The publisher George Palmer Putnam proposed to Amelia Earhart six times before she agreed to marry him. First, she served him a letter detailing “some things which should be writ before we are married.” She would not be faithful: “I want you to understand I shall not hold you to any midaevil code of faithfulness to me nor shall I consider myself bound to you similarly,” Earhart wrote. She would not quit flying: “Please let us not interfere with the others’ work or play.” And she would not commit to forever: “I must exact a cruel promise and that is you will let me go in a year if we find no happiness together.” They married on Feb. 7, 1931.
I stumbled upon Earhart’s prenup last week, nestled in Purdue’s online library of her letters. I posted it to my Tumblr. Hundreds of women approved. Earhart’s prenup has been quoted before, but it seems to have struck a chord at this particular point in relationship history. Lori Adelman of Feministing called it “a pretty darn modern vision of marriage.” At the Frisky, Amelia McDonell-Parry also praised Earhart’s “incredibly modern view,” including “expressing her weariness of the institution itself, and then laying out her expectations for such a union, which include a willingness to be monogam-ish … and a need for privacy and respect for her career aspirations.”
Earhart wrote her views on marriage over 80 years ago, but it speaks to our contemporary ambivalence about the institution. The marriage rate among adults in the U.S. has dropped steadily over the past 50 years, from 72 percent in 1960 to 51 percent in 2010. The average American now marries at the tail end of his or her 20s, not the beginning. (Earhart married at 33, when the average age for a woman’s first marriage was 21.) But though 39 percent of Americans feel “marriage is becoming obsolete,” most of us still say we would “like to marry someday.” There are those of us who yearn for our casual relationships to turn into marital commitments, and others who break after years of sworn spinster or bachelorhood. And yet we remain wary of the legal hassles, entrenched gender inequalities, and lingering social expectations that accompany the marriage contract.

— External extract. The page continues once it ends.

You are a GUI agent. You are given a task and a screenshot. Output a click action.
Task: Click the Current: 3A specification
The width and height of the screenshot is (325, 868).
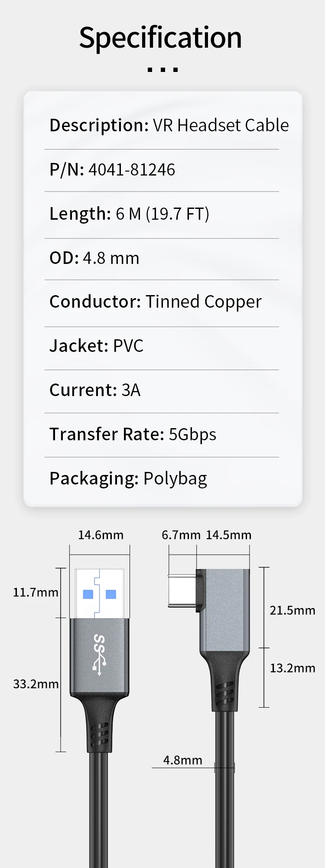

So like Earhart, we attempt to assert our individuality even as we agree to tether ourselves to a pair. We all sign the same papers, then proclaim our marriages will be different. Like Liz Lemon, we protest about the absurdity of the thing that we are doing (or as one woman wrote in response to Earhart’s letter, “My prenup with Seth just says ‘hot dogs,’ written on a napkin”). And we stage indie ceremonies to avoid the conservative trappings of the traditional package.
Dana LaRue, the editor-in-chief of alternative wedding site The Broke-Ass Bride, told me that she’d like to see marriage evolve “as a social construct away from a ‘lifetime commitment under God’ and more toward a ‘civil union in whatever form speaks most to those involved.’” And yet what ends up “speaking to us” today isn’t necessarily so different from what used to. “I think the ambivalence is more toward the governmental ‘sanctity’ of marriage as an institution than to committed domestic partnership as a concept,” LaRue says. “This ambivalence doesn’t detract from our desires to celebrate our love and union with our families, friends and communities. Weddings are still attractive.”
Maybe part of our confusion stems from the fact that our “modern” view of marriage is actually quite retro. As sociologist Claude Fisher explains, “Marrying rates and ages around the turn of the 21st century are more like those a century ago.” The United States reached peak spinster in 1920, and there was a higher percentage of never-married women in 1930 than in 1998. And though Americans are marrying older today than we used to, we’re making up most of the difference by cohabiting first, not by flying around the world.
Also confusing: When we quote figures marking the decline of marriage since 1960, we’re not looking back far enough. According to Fisher, “it was the 1950s-60s that were most unusual—not our era.” As Putnam wrote in a magazine article detailing his own perceived “alternative” marriage in the 1930s, “Thousands of wives and husbands are operating on exactly the same basis, successfully and happily. It’s not even ‘modern’ anymore.”
Of course, marriages are different now, thanks to legal, medical, and social advances in contraception, domestic violence legislation, divorce, women’s representation in the workforce, and the rise of gay marriage. Unmarried women today are not socially marginalized and tucked into the attic like the spinsters of yore. And yet, given the seemingly endless relationship models we can choose from today, it seems odd that we “modern” woman would find comfort—and even vow inspiration—in the views of a woman who seems not to have wanted to marry at all. “You must know again my reluctance to marry, my feeling that I shatter thereby chances in work which means most to me,” she told Putnam. “I feel the move just now as foolish as anything I could do. I know there may be compensations but have no heart to look ahead.”